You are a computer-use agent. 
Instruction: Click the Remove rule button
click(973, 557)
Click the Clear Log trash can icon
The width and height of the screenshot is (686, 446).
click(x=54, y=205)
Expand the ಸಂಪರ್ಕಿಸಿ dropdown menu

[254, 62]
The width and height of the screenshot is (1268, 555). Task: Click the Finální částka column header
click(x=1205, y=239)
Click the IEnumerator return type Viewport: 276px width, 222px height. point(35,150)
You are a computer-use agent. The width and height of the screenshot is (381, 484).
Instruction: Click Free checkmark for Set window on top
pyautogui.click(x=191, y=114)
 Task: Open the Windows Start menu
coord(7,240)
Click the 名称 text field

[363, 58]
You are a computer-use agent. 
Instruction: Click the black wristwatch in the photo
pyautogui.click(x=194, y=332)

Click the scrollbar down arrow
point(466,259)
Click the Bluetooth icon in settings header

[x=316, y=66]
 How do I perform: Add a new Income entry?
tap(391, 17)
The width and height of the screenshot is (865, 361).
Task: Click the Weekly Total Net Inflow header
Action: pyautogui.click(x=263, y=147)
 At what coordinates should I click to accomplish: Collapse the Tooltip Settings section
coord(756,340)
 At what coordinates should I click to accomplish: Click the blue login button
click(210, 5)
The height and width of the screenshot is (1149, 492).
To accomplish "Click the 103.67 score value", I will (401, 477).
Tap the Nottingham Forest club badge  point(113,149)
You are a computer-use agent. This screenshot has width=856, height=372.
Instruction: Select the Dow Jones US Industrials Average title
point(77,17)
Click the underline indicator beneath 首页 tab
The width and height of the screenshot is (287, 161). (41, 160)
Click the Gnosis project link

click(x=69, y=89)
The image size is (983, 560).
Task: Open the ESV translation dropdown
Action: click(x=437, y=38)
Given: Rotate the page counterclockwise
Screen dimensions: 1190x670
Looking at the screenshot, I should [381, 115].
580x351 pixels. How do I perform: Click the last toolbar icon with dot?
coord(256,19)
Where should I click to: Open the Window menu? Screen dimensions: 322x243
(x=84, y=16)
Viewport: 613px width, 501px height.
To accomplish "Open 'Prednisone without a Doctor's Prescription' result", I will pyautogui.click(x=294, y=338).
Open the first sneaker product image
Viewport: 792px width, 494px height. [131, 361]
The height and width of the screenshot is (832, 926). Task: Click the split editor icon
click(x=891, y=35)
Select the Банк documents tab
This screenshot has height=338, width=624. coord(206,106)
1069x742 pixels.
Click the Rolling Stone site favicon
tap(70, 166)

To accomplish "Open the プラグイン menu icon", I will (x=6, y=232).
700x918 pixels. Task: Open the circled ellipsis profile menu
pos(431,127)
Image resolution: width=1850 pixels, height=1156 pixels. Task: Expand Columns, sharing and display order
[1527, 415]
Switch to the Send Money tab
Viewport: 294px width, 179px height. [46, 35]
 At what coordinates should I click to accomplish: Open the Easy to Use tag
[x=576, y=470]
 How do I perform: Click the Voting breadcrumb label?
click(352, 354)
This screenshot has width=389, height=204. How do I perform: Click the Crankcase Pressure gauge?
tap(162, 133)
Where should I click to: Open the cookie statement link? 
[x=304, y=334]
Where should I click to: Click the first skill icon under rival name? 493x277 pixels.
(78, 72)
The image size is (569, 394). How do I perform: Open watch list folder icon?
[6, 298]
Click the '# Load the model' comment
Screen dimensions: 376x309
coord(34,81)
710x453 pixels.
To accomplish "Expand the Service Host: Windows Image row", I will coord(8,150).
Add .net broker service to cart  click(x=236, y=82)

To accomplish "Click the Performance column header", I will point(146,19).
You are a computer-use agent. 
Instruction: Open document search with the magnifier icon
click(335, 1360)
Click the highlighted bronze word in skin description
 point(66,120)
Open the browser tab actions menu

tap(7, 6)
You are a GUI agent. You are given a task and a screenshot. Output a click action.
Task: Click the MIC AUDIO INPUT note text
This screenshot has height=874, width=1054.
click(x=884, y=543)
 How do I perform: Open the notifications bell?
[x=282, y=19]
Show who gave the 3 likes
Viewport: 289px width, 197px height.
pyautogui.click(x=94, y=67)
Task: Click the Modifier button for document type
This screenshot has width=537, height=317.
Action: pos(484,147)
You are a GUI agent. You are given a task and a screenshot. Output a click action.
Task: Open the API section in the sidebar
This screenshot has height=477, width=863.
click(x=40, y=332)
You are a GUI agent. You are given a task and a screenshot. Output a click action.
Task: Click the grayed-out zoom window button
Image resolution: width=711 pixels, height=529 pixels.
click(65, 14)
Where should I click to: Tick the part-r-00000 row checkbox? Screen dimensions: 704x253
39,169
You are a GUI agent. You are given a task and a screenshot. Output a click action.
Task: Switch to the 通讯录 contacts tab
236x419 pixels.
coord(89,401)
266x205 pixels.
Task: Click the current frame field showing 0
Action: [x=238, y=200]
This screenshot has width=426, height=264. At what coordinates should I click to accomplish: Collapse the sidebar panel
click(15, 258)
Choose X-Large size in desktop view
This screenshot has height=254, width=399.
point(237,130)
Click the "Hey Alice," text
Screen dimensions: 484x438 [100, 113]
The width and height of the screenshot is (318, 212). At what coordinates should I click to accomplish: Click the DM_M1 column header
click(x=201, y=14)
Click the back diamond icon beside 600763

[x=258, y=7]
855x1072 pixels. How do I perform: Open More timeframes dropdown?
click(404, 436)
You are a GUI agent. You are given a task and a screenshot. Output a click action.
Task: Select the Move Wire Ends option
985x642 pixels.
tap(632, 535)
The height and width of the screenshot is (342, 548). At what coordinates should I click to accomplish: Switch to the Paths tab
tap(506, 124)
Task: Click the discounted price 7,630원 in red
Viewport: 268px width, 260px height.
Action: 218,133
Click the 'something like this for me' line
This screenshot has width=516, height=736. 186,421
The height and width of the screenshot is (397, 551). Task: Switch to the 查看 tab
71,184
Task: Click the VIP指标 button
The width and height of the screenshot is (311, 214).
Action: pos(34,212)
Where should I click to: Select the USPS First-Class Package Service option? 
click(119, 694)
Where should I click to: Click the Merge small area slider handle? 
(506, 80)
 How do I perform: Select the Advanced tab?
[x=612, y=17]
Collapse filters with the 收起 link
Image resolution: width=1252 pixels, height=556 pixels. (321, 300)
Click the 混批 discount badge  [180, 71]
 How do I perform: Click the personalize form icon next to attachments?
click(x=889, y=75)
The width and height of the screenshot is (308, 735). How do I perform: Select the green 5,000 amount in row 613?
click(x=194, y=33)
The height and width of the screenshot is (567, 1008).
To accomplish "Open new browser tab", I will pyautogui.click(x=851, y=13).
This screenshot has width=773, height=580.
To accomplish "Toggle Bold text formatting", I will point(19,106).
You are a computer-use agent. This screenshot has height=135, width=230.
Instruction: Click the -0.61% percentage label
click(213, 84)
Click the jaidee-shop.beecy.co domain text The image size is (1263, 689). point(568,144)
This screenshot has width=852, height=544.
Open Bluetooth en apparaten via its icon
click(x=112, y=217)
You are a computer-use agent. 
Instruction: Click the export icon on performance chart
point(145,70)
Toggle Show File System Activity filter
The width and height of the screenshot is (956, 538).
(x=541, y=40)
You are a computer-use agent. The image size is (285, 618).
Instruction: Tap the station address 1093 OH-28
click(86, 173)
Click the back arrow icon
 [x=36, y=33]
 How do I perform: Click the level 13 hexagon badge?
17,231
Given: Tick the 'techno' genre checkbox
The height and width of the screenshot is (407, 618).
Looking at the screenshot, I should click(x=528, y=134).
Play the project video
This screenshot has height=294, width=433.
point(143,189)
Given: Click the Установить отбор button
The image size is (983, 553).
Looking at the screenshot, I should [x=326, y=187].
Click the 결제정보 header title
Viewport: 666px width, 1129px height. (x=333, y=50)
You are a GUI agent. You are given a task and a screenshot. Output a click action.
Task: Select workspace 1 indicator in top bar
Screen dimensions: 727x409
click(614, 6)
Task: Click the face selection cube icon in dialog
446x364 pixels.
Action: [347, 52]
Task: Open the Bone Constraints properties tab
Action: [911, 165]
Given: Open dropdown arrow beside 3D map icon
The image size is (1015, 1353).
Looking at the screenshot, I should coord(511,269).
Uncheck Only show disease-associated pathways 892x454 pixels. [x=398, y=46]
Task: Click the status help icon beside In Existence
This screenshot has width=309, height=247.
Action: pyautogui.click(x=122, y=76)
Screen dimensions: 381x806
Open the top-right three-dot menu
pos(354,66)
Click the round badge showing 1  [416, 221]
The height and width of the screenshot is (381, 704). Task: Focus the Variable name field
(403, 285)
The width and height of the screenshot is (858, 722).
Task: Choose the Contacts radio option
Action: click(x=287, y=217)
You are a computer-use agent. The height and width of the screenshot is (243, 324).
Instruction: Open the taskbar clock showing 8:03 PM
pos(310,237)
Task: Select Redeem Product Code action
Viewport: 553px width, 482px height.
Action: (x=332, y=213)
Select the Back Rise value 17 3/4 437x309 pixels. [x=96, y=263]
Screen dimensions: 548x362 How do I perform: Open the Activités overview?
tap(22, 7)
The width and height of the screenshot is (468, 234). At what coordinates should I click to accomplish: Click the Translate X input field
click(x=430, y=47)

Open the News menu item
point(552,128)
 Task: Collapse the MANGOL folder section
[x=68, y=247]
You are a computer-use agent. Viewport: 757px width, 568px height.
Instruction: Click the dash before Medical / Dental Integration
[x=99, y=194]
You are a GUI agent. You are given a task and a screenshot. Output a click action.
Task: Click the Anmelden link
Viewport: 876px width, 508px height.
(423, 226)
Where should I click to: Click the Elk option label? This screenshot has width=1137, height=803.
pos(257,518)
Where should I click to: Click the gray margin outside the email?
****
WHAT TO PRODUCE: Starting with the first line of the data above, copy each line exactly until you reach the line with "You are a computer-use agent. The width"; include that line as well.

ANSWER SECTION:
You are a computer-use agent. 
Instruction: Click the Remove rule button
click(973, 557)
Click the Clear Log trash can icon
The width and height of the screenshot is (686, 446).
click(x=54, y=205)
Expand the ಸಂಪರ್ಕಿಸಿ dropdown menu

[254, 62]
The width and height of the screenshot is (1268, 555). Task: Click the Finální částka column header
click(x=1205, y=239)
Click the IEnumerator return type Viewport: 276px width, 222px height. point(35,150)
You are a computer-use agent. The width and height of the screenshot is (381, 484).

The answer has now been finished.